The William Brumfield Russian Architecture Digital Collection: From Database to Semantic Web
By Michael Biggins and Theo Gerontakos
This article was orignally posted in the March NewsNet
For the past 16 years, the University of Washington (UW) has collaborated with Prof. William Craft Brumfield (Tulane U) to preserve and provide online access to part of his vast archive documenting significant architectural objects of Russia – a collection of photos and slides spanning the work of nearly six decades. The joint project has culminated most recently in the public release in 2017 of UW’s William Brumfield Russian Architecture Digital Collection.
The UW-Brumfield collaboration has been driven by a complex of shared concerns. Of these, creating access to a major information resource for teaching and research of an underrepresented architectural tradition, as well as the collection’s long-term preservation for future use, have been the most fundamental. At various stages we have naturally been drawn to emerging technologies and standards that have offered ways of enhancing the final product −for instance, by employing locally-developed image management software (CONTENTdm, originally developed at UW) to serve images and metadata; by adapting then newly released national metadata standards (the so-called VRA Core developed by the Visual Resources Association, as well as VRA’s manual for Cataloging Cultural Objects) to describe the collection’s non-mainstream subject matter; by geo-referencing each building in the collection to allow for an optional GIS-based graphic interface; and by overcoming the limitations of the essentially flat information structures of existing image databases in order to present objects within the context of their complex hierarchical relationships to larger or subordinate objects (e.g., a detail of a fresco within a church within a monastery).
As with so many endeavors supporting our area of study, however, we have also felt we were working to fill a void in the existing array of available information resources for the study of Russia. For example, the Artstor image database, licensed by many academic libraries, is widely considered a definitive image resource for the study and teaching of art history. But, as of this writing, it contains a scant 35 images of Russian church iconostases, and not even five images of Russian church frescoes, as compared to its more than 9,000 images of frescoes in Italy. Even after accounting for the difference in relative worldwide impact of these two traditions, this disparity in their documentation is out of all reasonable proportion and, unfortunately, all too common.

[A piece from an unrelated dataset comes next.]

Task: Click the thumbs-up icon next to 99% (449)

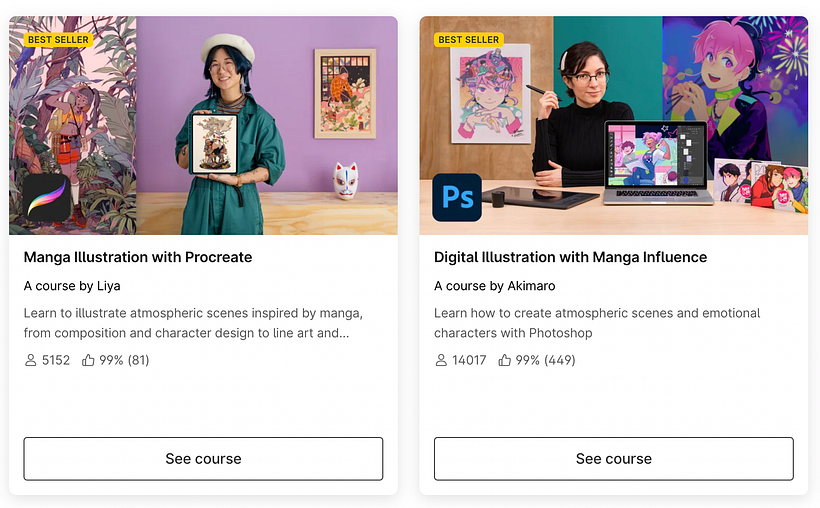Action: pyautogui.click(x=504, y=360)
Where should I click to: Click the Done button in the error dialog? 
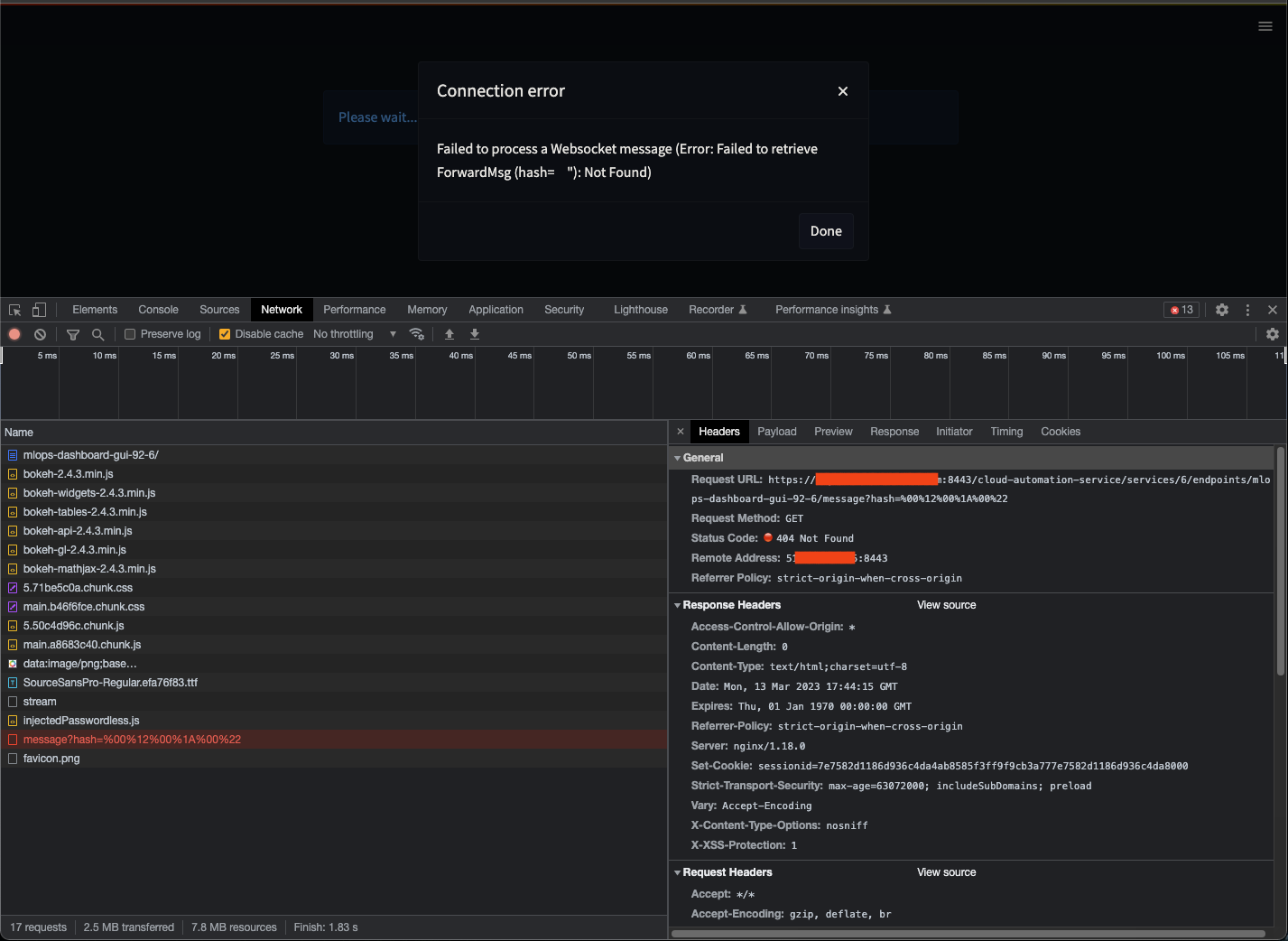coord(826,231)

Work on the Brumfield Collection began at UW in 2002 with the help of a generous grant from the Gladys Kriebel Delmas Foundation to develop a pilot project featuring some 1,200 digitized images of Russian architectural objects representing a wide geographical, chronological, typological, and stylistic range. This allowed the project team to index objects and images across a matrix of categories and test the ability of existing metadata standards and thesauri to provide the granularity and cultural specificity of description that the subject matter required. The completed pilot project presented a striking, early example of a relatively small- scale database of consistently indexed, georeferenced records for a category of information (Russian architecture) that utterly lacked that kind of systematic online access at the time. It also underscored some of the limitations of data organization and presentation that were inherent in the technology we were using.

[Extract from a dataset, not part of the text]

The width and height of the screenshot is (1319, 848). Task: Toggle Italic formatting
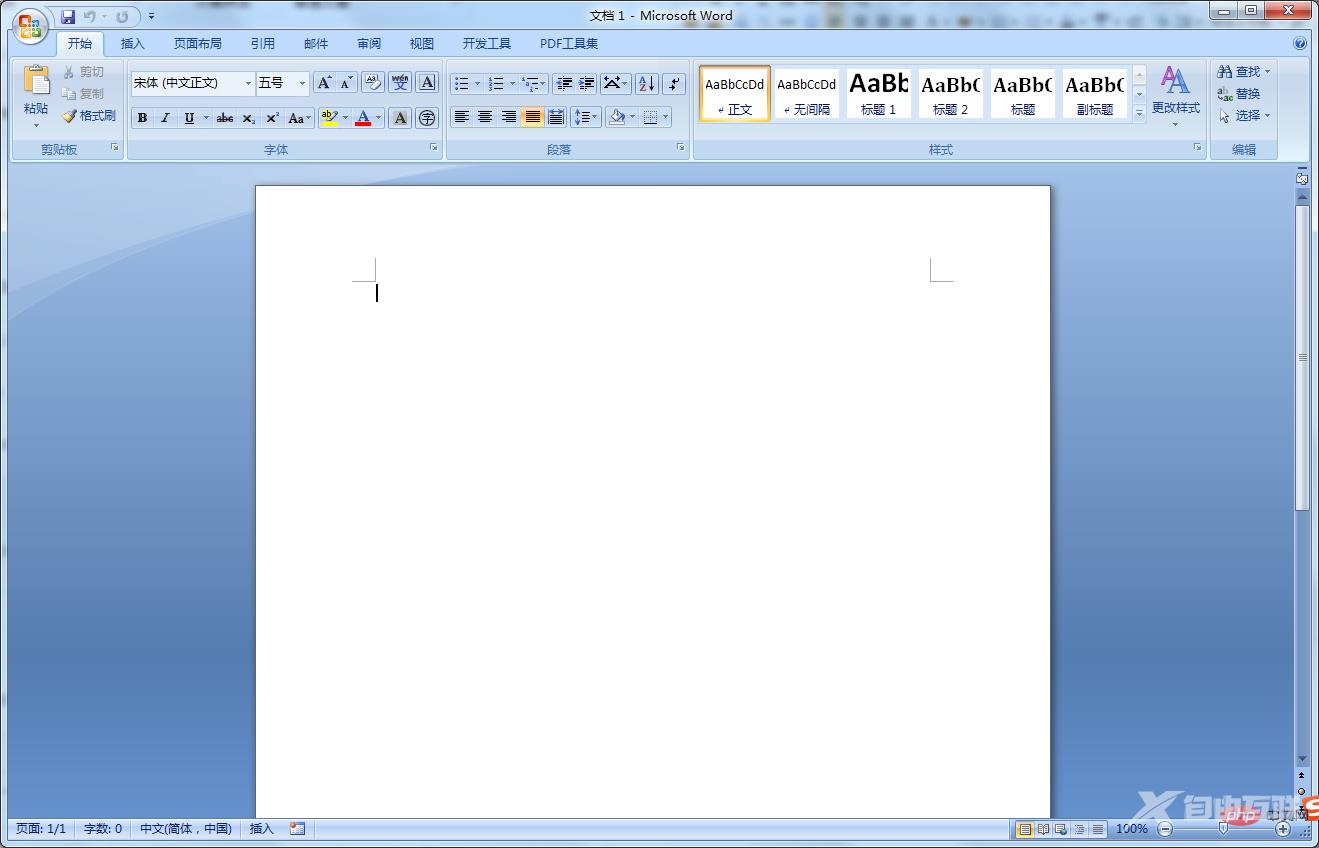(165, 118)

In its next phase, under the sponsorship of a three-year NEH Digital Humanities grant, the UW development team, in consultation with Prof. Brumfield, sought to scale the resource up to encompass some 30,000 images representing over 8,000 separate buildings, or “works.” It was at this point that we began using XML as our markup standard, largely because of its capacity for accommodating hierarchical relationships among individual works (buildings) and their parent works (architectural complexes) or constituent parts (art works, named side chapels, etc.). Work records were created to describe each complete architectural or artistic entity, including its standard name, along with variant forms of the name, the type of structure, date(s) of construction, the name(s) of the architect, builder, artist and patron or sponsor (if any), and – in many cases – a free-text description of the history of the building’s construction and significance. Linked to the work records are image records corresponding to each photograph of the work, or of its parts and details contained in the database. In addition to describing the photograph itself (including the date taken, film format, photographer’s name) each image record amply describes the specific architectural features depicted in the corresponding image – e.g. windows, gables, lintels, shaters (шатер/шатры), zakomaries (закомара), kokoshniks, or any of hundreds of other generic or culturally specific details. In accordance with best practice for achieving consistent indexing, we applied metadata using the controlled vocabularies, thesauri and name authority files stipulated by the VRA Core.
In the project’s most recent phase, the project XML metadata has been converted to “linked data” for publication on the semantic web. Currently some English-language linked data about Russian architectural objects is freely available on the web. For example, DBpedia has published some useful data, such as http://dbpedia.org/page/Alexander_Nevsky_Lavra. Unfortunately, though, this sort of data about Russian architecture tends to be scarce. In the interest of expanding the availability of such data, UW is now in the process of making its dataset from the Brumfield Digital Archive freely available online. A sample of this dataset (formatted as HTML to facilitate reading, with some explanatory text added), also describing Saint Alexander Nevsky Lavra, can be seen at http://faculty.washington.edu/tgis/ld/sampleData/sampleData.html. For a look at UW’s complete Russian architecture dataset (still in development, but viewable as it develops) see https://github.com/russianArchitecture-uwLibraries/brumfield or http://faculty. washington.edu/tgis/ld/brumfield/ (both sites contain the same data).
Although these collections may appear to some to be a mere tangle of data, they have many possible uses. For example, some part or all of the data can be downloaded to provide resource descriptions locally, saving many hours of descriptive work. The data could be integrated with a dataset in a local database, greatly increasing the amount of data collected about any single entity. The data can be selected (often by a machine), harvested, and used for constructing web annotations (for example, as described in the document “Embedding Web Annotations in HTML” at http://www.w3.org/TR/annotation-html/). There are countless possible uses for a freely available dataset.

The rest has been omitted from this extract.